For the most part, we each know where the other stands on such issues and we leave this topic alone. No good will come of challenge here. We're committed to our positions. I know as sure as there is life that nearly everyone on earth plays by rules of hope and cooperation. This is my given.
Ed thinks differently.
He is a quiet guy and he seeks no confrontation and so this rarely comes up in our time together. But last night, after watching yet another set of horrific scenes on the news of people assaulting and destroying each other and destroying the ecosystem and destroying nearly everything worth preserving, he had to articulate (albeit ever so quietly) his frustration with the human race. It was like listening to Woody Allen have angst over the condition of the human soul except that for Ed, there is no angst. There's just the belief that the human soul is irreparably flawed.

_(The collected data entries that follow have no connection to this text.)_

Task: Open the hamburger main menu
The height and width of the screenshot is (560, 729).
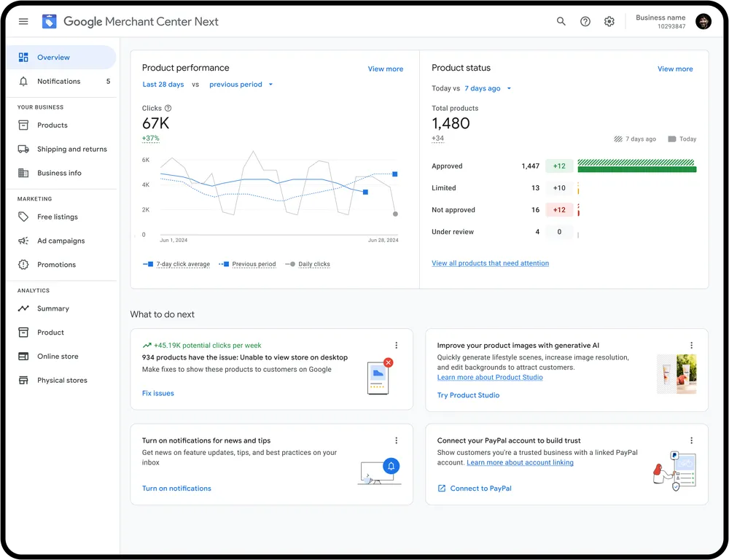Action: point(23,22)
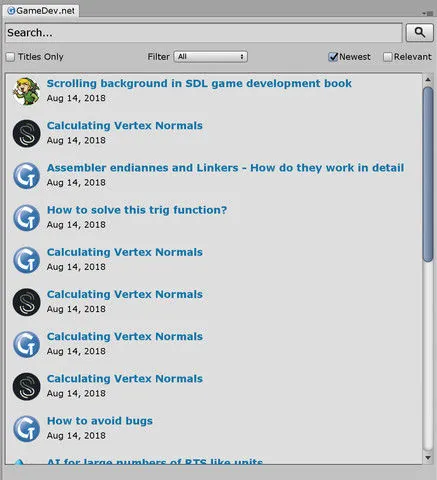Open Assembler endiannes and Linkers post

click(225, 168)
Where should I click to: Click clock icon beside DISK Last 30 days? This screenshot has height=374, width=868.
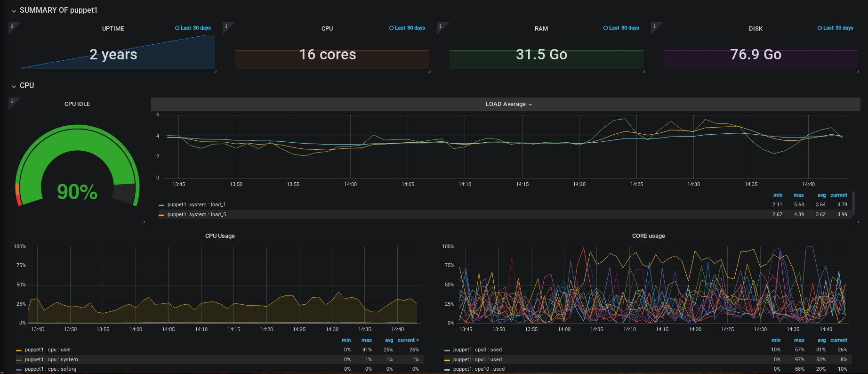point(820,28)

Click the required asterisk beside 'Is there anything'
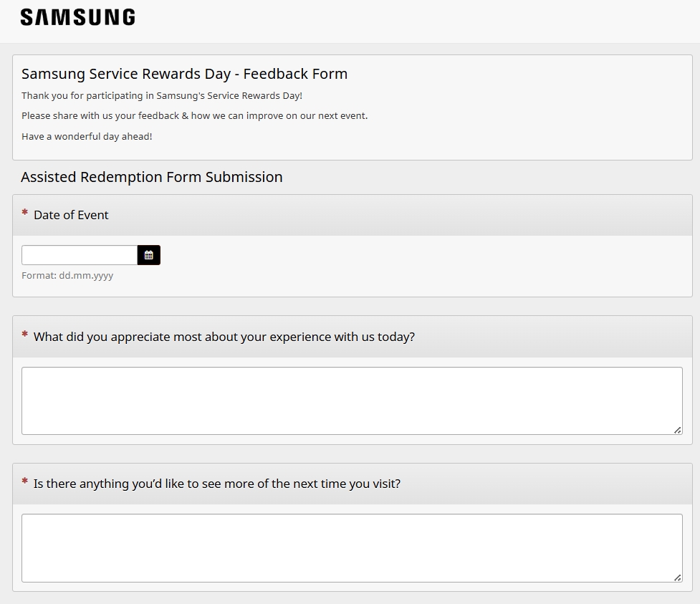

Once he puts this on the table, I cannot ignore it. Yes, I know, I should ignore it, but you can't parade this stuff before me and hope to move on to topics such as how to fix the shower nozzle, or which cereal is best for breakfast after a weekend of big eating.
So this was our night and then again, our morning.
We do enjoy our breakfast...
... but at other times, I have to retreat, surfacing only when he proposes a walk in the Arboretum with a naturalist as a guide.
I tell him I am in no mood -- that my existentialist core had been rattled, but he throws in some good bribes like a big cappuccino at a coffee shop afterwards, perhaps with a purchase of a bottle of some favorite wine for the evening and so I finally agree.
The extraordinary thing is that the Arboretum guide turns out to be the daughter of one of my very best friends...
... and her partner and two children join in as well and this is actually so weirdly funny because here is Ed, proclaiming his most dismal vision of the human enterprise and then on this walk, proposed by him, we come to share it with this beautiful set of people, flaunting his theories even as he clings to them with all his might.
It is a very strange afternoon.
Some vignettes from our walk...
In the evening, my daughter and her family come for dinner. Snowdrop is initially happy...
... then a tiny bit discombobulated, but ultimately incredibly spirited and joyful, which, in my opinion only speaks to the triumph of the human spirit.
It is a beautiful set of hours and I do not falter in my belief that life is incredibly fine, even if some cogs in the wheel are occasionally a bit splintered.
As I've known from day one, Ed and I are far less apart on how a regular old day should proceed than on what it means to live as a human being on this beautiful planet. And though he is not likely to admit it, perhaps my optimism does rub off in bits and pieces. You need only watch him join in on dinners with my daughters or hold on to Snowdrop as she pounds a hammer on a stake that will support holiday lights to know that this is so.